SRF News: Was sind ihre Eindrücke vom neuen Lager auf Lesbos?
Manuel Bessler: Für mich ist es sehr wichtig, die Situation vor Ort zu sehen und mit den Leuten zu reden. 9000 Menschen sind dicht aufeinander gedrängt. Die Zelte stehen sehr nahe aneinander. Es ist eine Notunterkunft, die nach wie vor daran ist, sich zu stabilisieren. Es wird überall gearbeitet. Zusätzliche Flächen werden freigelegt, um weitere Zelte aufzustellen. Die Atmosphäre ist eigentlich ruhig, aber es ist wie in einem Ameisenhaufen.

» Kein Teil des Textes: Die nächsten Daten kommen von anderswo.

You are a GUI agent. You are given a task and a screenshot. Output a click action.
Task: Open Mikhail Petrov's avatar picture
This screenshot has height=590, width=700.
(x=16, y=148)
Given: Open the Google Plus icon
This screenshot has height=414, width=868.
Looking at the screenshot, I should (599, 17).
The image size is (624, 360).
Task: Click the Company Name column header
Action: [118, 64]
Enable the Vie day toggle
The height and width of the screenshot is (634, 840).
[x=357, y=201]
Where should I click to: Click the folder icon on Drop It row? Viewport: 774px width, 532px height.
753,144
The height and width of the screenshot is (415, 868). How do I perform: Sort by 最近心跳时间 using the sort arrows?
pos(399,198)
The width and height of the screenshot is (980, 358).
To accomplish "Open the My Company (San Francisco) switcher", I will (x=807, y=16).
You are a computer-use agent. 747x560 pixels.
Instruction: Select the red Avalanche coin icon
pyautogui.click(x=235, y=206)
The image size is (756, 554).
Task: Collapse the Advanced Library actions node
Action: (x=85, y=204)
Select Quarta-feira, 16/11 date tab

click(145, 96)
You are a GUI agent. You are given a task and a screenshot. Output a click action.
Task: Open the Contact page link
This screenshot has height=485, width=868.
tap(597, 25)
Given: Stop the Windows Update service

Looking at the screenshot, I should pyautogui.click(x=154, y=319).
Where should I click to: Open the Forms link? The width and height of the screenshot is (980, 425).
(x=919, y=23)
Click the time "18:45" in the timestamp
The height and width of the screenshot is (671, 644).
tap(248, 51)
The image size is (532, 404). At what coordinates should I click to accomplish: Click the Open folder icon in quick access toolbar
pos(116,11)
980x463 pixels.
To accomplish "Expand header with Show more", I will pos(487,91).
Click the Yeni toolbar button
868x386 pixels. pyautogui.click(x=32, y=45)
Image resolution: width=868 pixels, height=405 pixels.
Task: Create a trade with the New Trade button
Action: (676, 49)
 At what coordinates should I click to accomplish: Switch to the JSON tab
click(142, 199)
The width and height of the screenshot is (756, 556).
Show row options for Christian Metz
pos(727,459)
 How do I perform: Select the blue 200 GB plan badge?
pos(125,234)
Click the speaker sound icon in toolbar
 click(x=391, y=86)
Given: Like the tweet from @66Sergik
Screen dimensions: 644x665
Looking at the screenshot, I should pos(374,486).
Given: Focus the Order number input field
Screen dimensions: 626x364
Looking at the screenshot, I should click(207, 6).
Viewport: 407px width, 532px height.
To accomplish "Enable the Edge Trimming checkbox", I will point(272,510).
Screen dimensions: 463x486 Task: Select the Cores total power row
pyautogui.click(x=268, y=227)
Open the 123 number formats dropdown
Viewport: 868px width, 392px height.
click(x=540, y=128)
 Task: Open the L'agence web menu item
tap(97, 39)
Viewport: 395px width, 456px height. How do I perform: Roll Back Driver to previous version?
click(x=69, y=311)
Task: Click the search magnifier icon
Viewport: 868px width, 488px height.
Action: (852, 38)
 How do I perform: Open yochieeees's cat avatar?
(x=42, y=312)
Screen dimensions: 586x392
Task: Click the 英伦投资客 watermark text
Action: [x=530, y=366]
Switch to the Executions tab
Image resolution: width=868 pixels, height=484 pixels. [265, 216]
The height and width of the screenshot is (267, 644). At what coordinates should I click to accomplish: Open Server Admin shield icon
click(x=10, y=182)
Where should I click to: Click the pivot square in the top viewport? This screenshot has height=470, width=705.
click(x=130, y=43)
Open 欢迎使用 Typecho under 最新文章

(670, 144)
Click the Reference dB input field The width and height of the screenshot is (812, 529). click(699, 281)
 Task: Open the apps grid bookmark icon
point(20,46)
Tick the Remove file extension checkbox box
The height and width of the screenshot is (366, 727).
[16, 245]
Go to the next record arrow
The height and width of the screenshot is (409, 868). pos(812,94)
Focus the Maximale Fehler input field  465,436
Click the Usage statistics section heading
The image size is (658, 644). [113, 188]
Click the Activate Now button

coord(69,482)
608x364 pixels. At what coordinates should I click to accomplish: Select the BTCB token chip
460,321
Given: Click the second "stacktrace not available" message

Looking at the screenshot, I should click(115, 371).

Die Schweiz hat vor allem bei der Wasserversorgung mitgeholfen. Was wurde da gemacht?
Es gab keine Trinkwasserverteilung. Weil man am Anfang nicht daran gedacht hatte, Verteilpunkte ins Zeltlager einzuplanen. Inzwischen haben wir acht solcher Tanks im Lager installiert. Sie sollen für alle den Zugang zu sauberem Trinkwasser sicherstellen.
Es gab Kritik, dass die Schweiz mit ihrer Hilfe missliche Bedingungen der Flüchtlinge zementiere, statt Menschen aufzunehmen. Was sagen sie dazu?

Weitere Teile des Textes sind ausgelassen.